Scientists have long been aware of the dangerous abuse of antibiotics and the consequent increase in antibiotic-resistant microorganisms. Overprescribing medicated antibiotics has anxious effects on human health, as does the increased presence of antibiotics in the natural environment. The latter can be due to improper disposal of medicines, but it can also be due to the biotechnology sector, which relies on antibiotics as the device of choice in the lab.
“Biotechnology has long relied on the choice of antibiotics and chemicals to kill cells that we don’t want to grow,” said Michelle O’Mary, a chemical engineer at the University of California, Santa Barbara. “If you have a genetically engineered cell and you want to grow only that cell in a cell population, give it an antibiotic resistance gene. Antibiotic introduction kills all non-GMO cells and I What we want-genetically modified organisms [GMOs] ――To survive. However, many organisms are evolving means of avoiding antibiotics, which are exacerbating problems both in the biotechnology world and in the natural environment.

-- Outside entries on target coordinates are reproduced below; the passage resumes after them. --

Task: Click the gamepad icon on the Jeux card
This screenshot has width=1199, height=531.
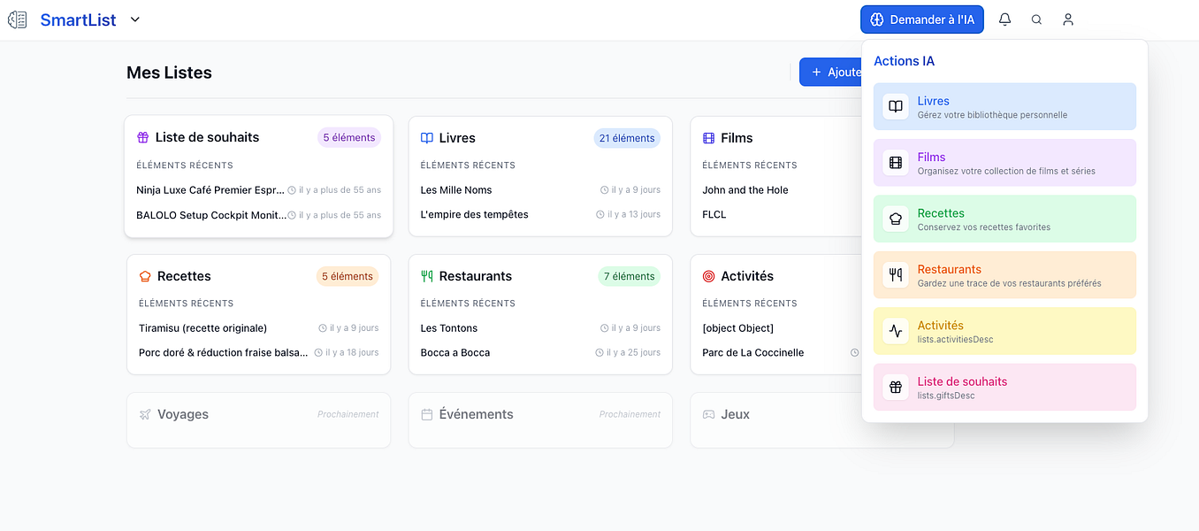Action: coord(706,413)
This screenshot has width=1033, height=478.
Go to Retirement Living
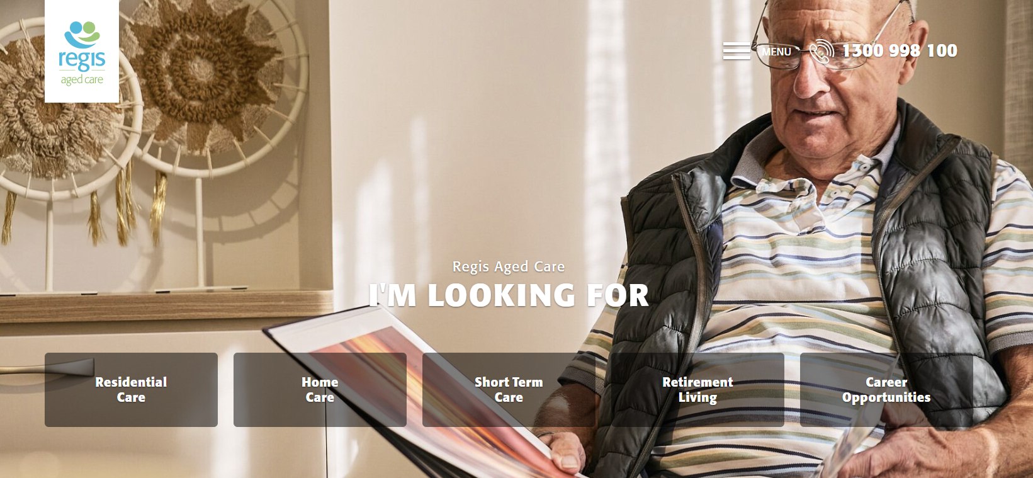(x=697, y=390)
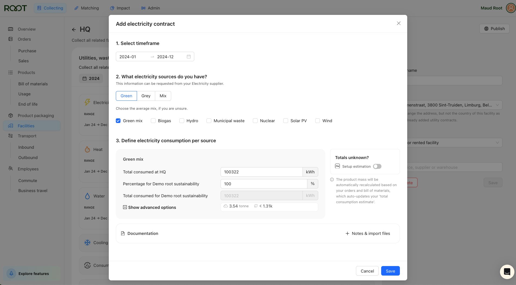
Task: Click the Total consumed at HQ field
Action: pyautogui.click(x=261, y=172)
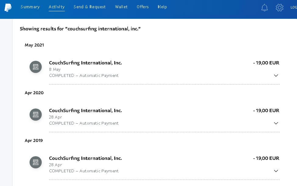Screen dimensions: 297x186
Task: Select the Activity tab
Action: tap(57, 7)
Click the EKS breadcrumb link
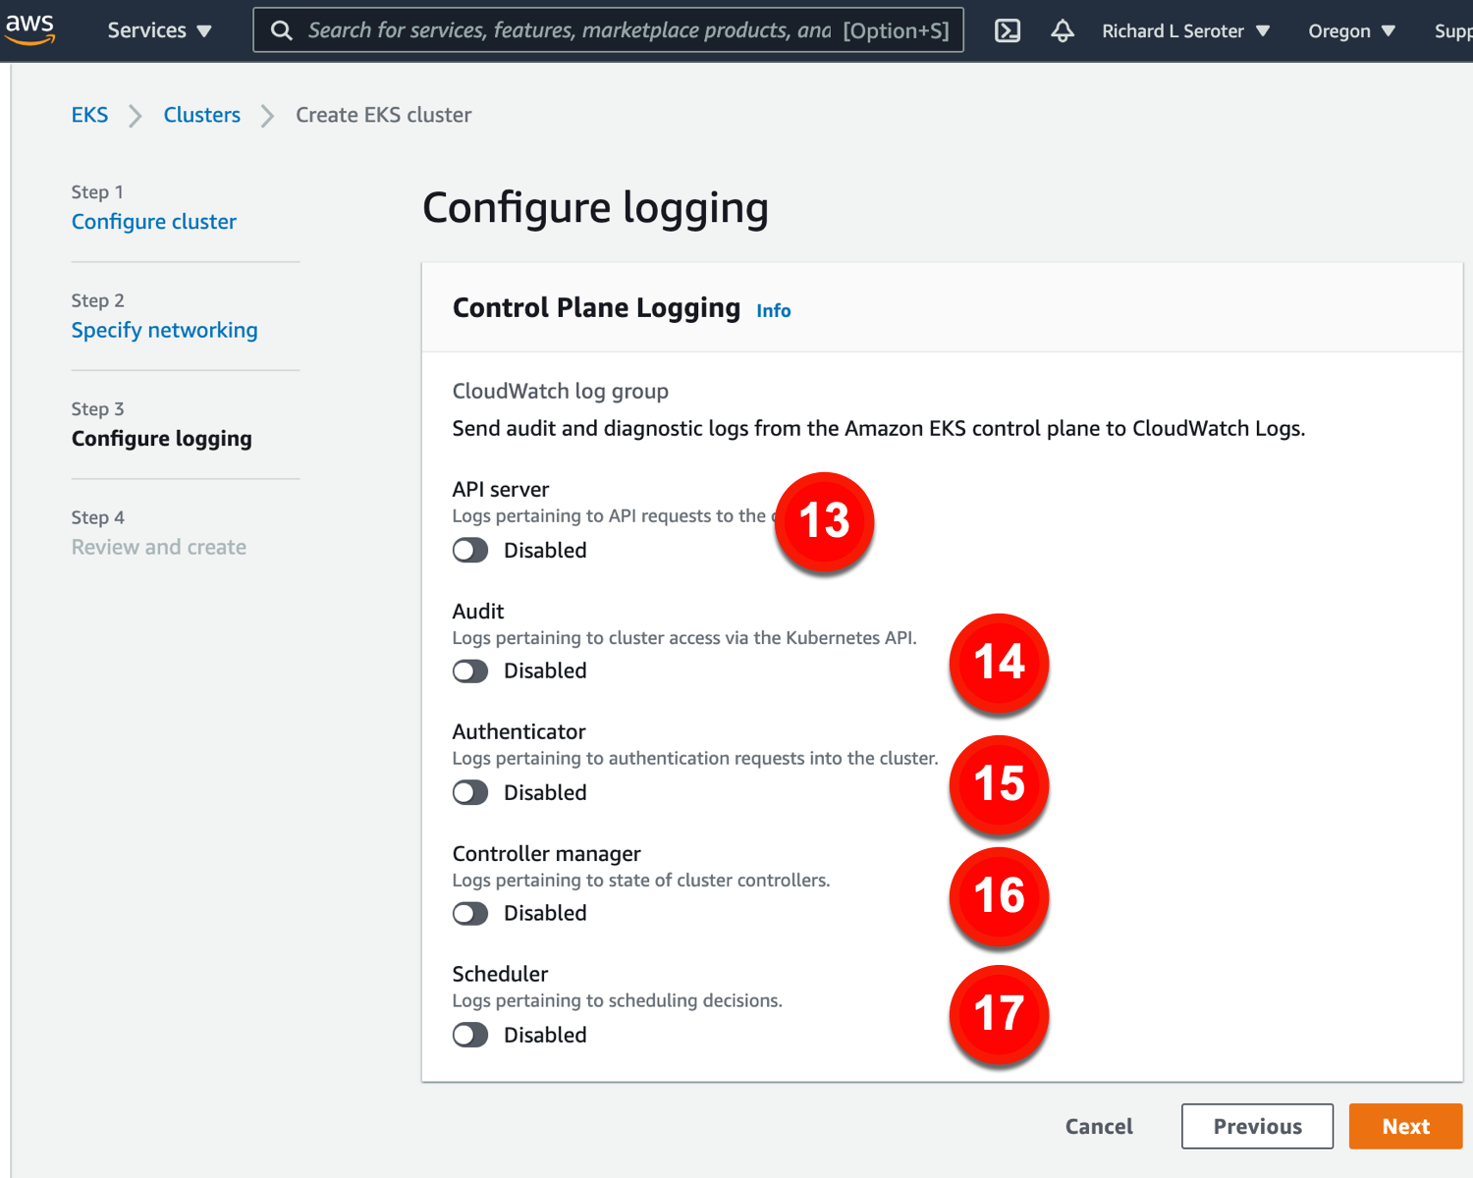Viewport: 1473px width, 1178px height. [x=89, y=115]
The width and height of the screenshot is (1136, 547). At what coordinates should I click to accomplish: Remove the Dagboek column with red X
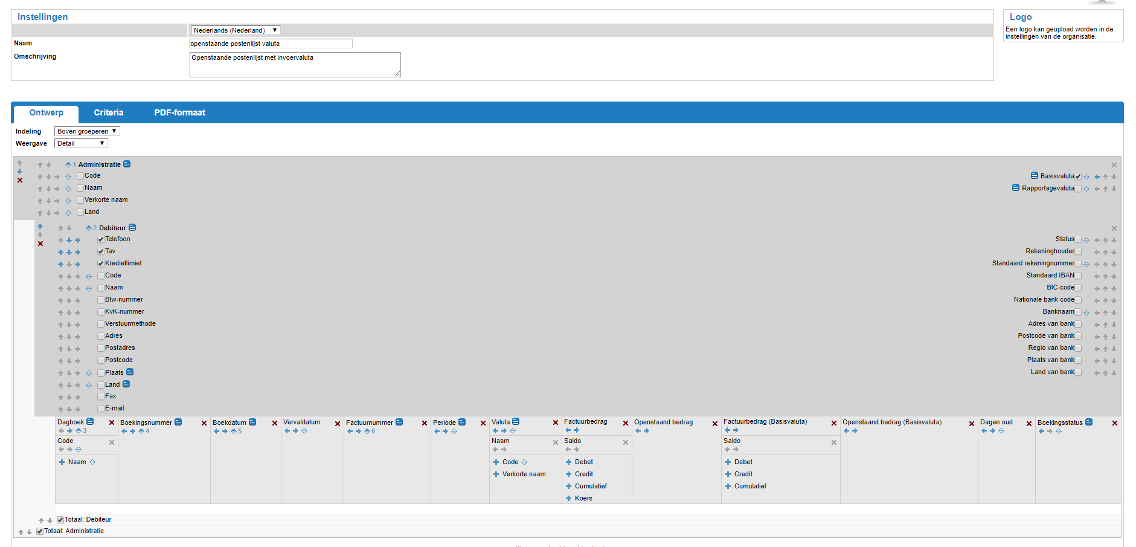click(x=112, y=423)
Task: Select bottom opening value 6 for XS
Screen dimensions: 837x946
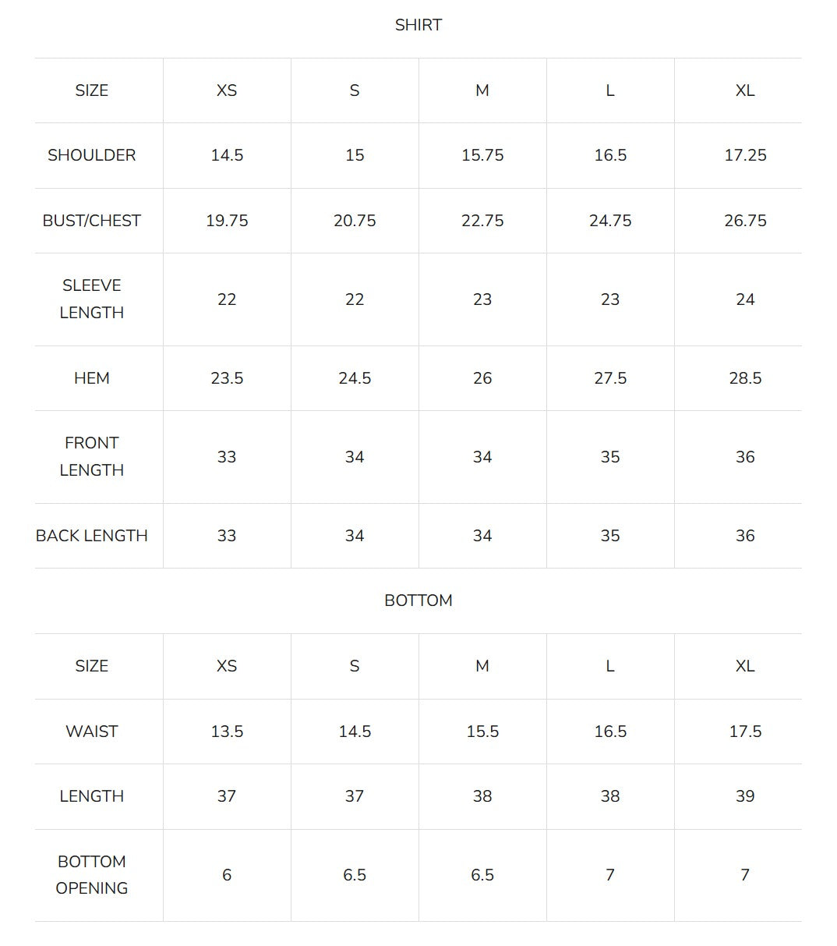Action: [x=227, y=875]
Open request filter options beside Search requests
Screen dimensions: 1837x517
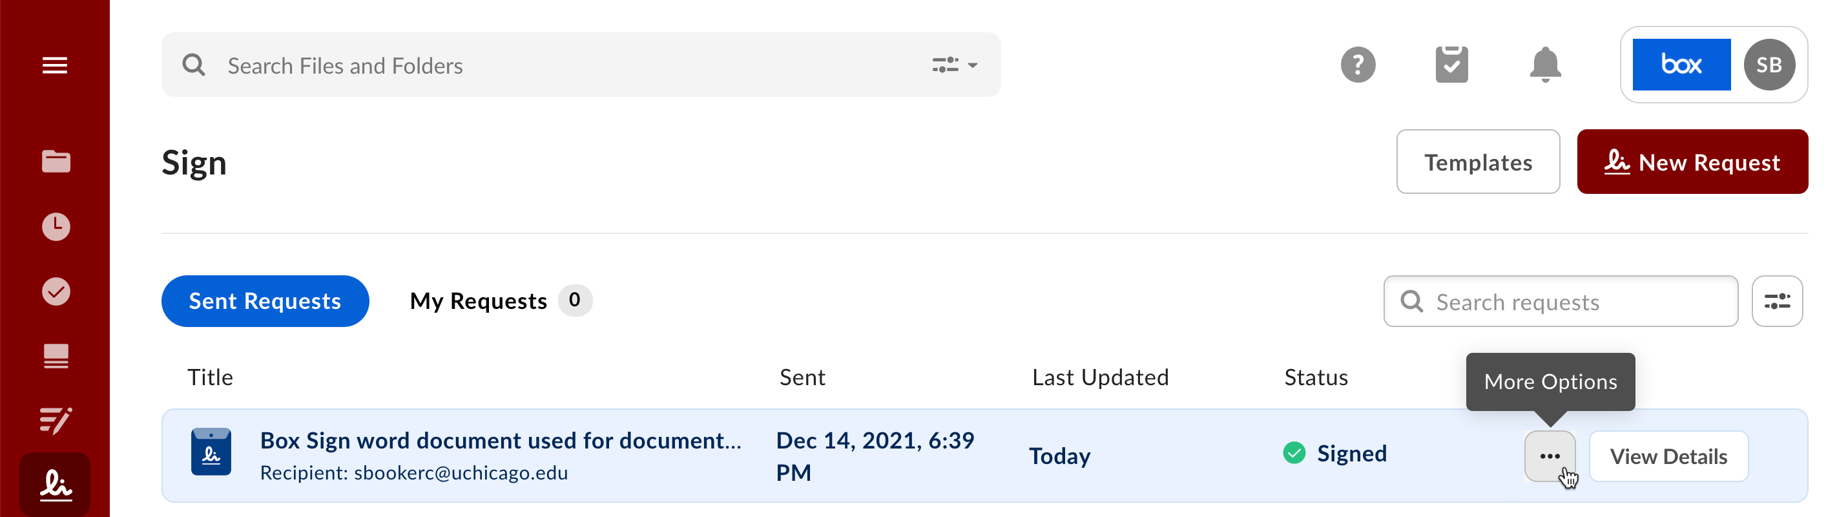1777,301
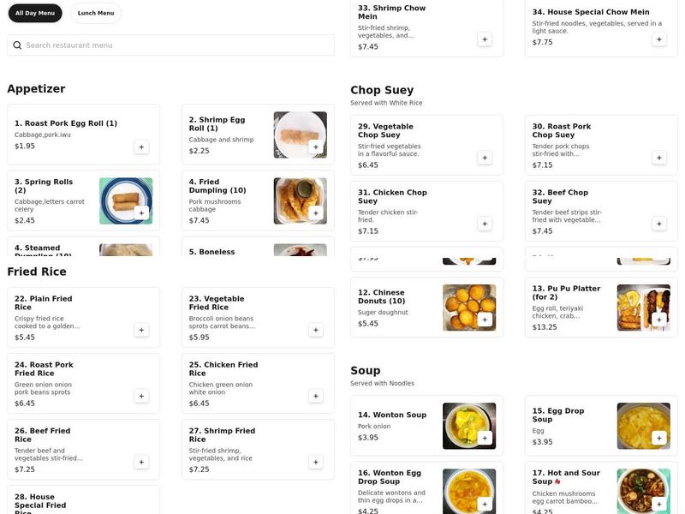Add Plain Fried Rice via plus icon
This screenshot has height=514, width=685.
coord(140,329)
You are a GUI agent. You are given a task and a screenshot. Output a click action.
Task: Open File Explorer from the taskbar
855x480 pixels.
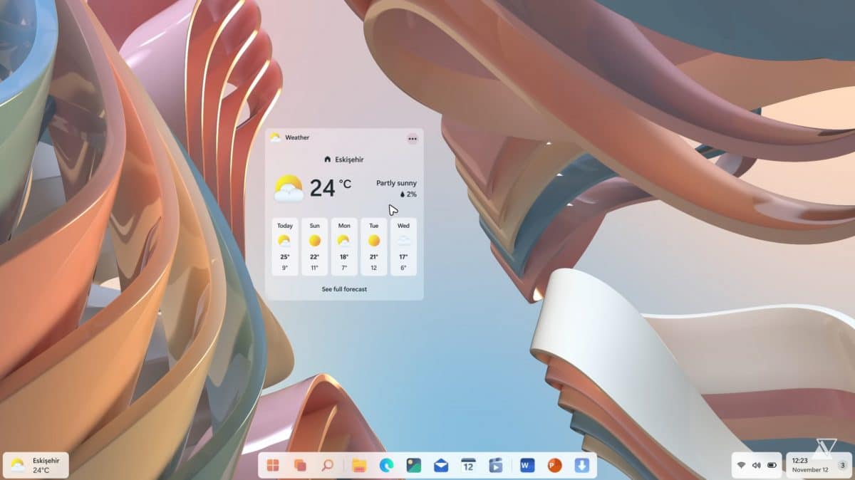(358, 465)
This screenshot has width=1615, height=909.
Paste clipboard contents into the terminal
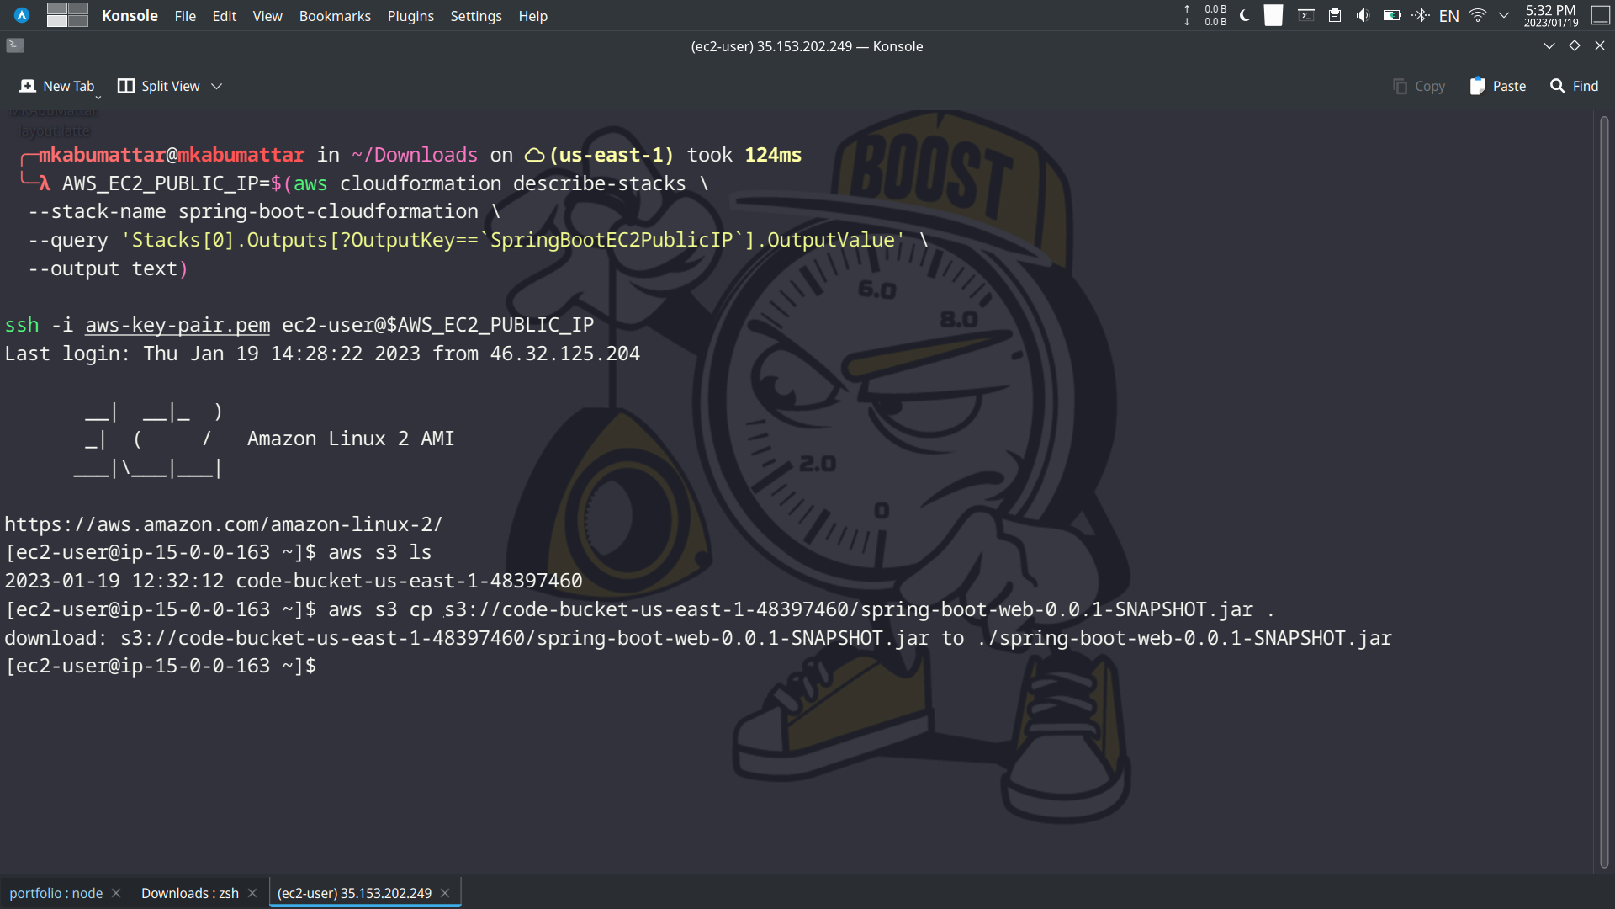coord(1496,86)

The issue of antibiotic resistance is a major challenge in our time and is only increasing in importance. “
In addition, GMO has a containment issue. “If the GMO came out of the lab and was successfully replicated in the environment, we couldn’t predict what features it would bring to the natural living world,” O’Malley explained. “With the advent of synthetic biology, there is an increasing risk that what we design in our labs will escape and grow into ecosystems to which they do not belong.”
A study currently being conducted in O’Malley’s lab and published in a journal Nature Communications Learn easy ways to deal with both antibiotic abuse and GMO containment. There is a need to replace antibiotics in the laboratory with fluoride.
O’Malley described fluoride as “a very benign chemical that is abundant in the world, including groundwater.” However, she states that it is also toxic to microorganisms that have evolved genes that encode fluoride exporters that protect cells by removing fluoride encountered in the natural environment.
This treatise describes a process developed by Justin Yu, a former graduate researcher in O’Malley’s lab. Using a common technique called homologous recombination, the GMO gene that encodes the fluoride exporter does not function, preventing cells from producing it. These cells also reproduce in laboratories where fluoride-free distilled water is commonly used, but when they escape to the natural environment, they die as soon as they encounter fluoride, preventing their growth.
Prior to this study, Yoo was a project scientist in O’Malley’s lab, co-author of the paper, to characterize fluoride transport proteins identified in anaerobes using yeast. I was working with Susanna Seppala. The first step in this project was for Yoo to remove the natural yeast fluoride transporter.
Immediately after producing the knockout yeast strain, Yoo attended the Synthetic Biology Conference to hear a talk about a new biocontainment mechanism aimed at preventing genetically modified E. coli from escaping the laboratory environment. In that talk, he recalled, “I realized that the knockout yeast strain I produced could serve as an effective biocontainment platform for yeast.”
“In essence, what Justin did was to create a set of DNA commands that could be given to cells that would allow them to survive in the presence of fluoride,” O’Malley said. .. “Usually if you want to select genetically engineered cells in the lab, create a plasmid [a genetic structure in a cell, typically a small circular DNA strand, that can replicate independently of the chromosomes] It had an antibiotic resistance marker, so it will survive even if antibiotics are around. Justin has replaced it with the genes of these fluoride exporters. “
The method, which O’Mary characterized as “hanging fruit-Justin did all these studies in about a month,” also represents a simple economic limitation on antibiotic cell selection at the Institute for Biotechnology. I will deal with it. Apart from facilitating the increase in resistant strains, she continued. “From a biotechnology perspective, the process of making antibiotic-resistant strains is also quite expensive. If you intend to perform 10,000 liters of fermentation, and it may cost thousands of dollars per fermentation to add antibiotics. No, it’s a crazy amount. “Especially when using low concentrations of fluoride, it costs only about 4 cents per liter.
Obviously, Separa uses chemicals that are relatively benign, abundant, inexpensive, and can be used to do the same things that can be achieved with traditional antibiotics, such as fluoride. I want to. “
Yu explained that the role of fluoride transporters was only recently elucidated in 2013, when the project began. A new approach to implementing biocontainment focuses on the use of biological parts that are heterogeneous to the organism of interest, shifting to what Yoo describes as a “brilliant yet complex system.” Perhaps I distracted from this simple approach.